After being cut by the Seattle Seahawks in 2017, Glowinski has made 25 starts over two seasons with the Colts and has two years remaining on a three-year, $18 million extension he signed in January 2019.
The Colts tried unsuccessfully to trade up in the draft to select Pinter and were relieved he still was available with the 149th overall pick.
A former tight end at Ball State and South Bend Adams, his athleticism and versatility drew Indianapolis’ attention. A standout performance at the NFLPA All-Star game furthered the Colts’ interest, and the rookie has a chance to assume Joe Haeg’s old reserve utility role.
Pinter played right tackle for his final two seasons in Muncie and could factor into the depth chart on the outside. But Indianapolis believes his future is on the interior.
“I mean, do I think he can play some tackle? Yes, but center/guard is where I think he’s going to make his hay in the league,” Colts general manager Chris Ballard said. “And you want to talk about character? Believe me, this guy’s got blue character, and he fits our culture. He has the traits we look for in offensive linemen.”
Jake Eldrenkamp is a name that should not be overlooked. The 26-year-old has experience at both guard and center and remained on the practice squad for most of the 2019 season before being called up to the main roster in December.

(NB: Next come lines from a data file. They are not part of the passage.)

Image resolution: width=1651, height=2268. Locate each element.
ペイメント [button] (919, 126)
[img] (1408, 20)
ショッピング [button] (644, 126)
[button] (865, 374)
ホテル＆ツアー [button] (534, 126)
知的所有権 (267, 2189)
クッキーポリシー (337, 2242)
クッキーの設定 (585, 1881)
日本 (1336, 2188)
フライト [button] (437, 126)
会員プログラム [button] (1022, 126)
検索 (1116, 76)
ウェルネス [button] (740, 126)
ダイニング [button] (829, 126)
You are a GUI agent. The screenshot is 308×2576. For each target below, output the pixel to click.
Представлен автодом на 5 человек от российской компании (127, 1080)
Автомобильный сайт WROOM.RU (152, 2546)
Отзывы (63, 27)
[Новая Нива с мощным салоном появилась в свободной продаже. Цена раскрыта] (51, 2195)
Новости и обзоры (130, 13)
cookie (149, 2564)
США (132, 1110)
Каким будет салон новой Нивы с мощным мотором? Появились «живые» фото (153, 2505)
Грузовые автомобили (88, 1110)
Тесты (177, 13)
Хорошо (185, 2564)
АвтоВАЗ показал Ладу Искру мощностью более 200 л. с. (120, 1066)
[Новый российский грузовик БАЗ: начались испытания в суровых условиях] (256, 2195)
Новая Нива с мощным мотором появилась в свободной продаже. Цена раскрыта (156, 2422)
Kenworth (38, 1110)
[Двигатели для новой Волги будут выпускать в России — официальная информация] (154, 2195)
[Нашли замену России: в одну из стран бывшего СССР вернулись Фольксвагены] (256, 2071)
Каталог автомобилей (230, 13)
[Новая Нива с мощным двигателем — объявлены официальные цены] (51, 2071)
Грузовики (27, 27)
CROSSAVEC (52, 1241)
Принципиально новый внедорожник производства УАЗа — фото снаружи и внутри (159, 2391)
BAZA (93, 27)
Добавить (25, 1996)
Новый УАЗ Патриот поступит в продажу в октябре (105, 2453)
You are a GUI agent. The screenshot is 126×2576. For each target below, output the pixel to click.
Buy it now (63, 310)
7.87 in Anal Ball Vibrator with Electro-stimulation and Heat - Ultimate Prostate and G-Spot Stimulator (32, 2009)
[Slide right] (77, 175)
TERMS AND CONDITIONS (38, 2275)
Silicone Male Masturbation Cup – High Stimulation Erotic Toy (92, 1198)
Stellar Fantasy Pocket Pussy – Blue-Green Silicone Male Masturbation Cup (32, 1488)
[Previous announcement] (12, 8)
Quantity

Eldrenkamp has a history with Indianapolis offensive line coach Chris Strausser from their days together at the University of Washington, and his versatility could help him earn a spot on the 53-man roster even with Pinter and tackle Le’Raven Clark likely to take two of the backup spots.
The final guard listed on the roster is Chaz Green, a third-round pick by the Dallas Cowboys in 2015. The 28-year-old has appeared in 22 games with seven starts for the Cowboys and Oakland Raiders.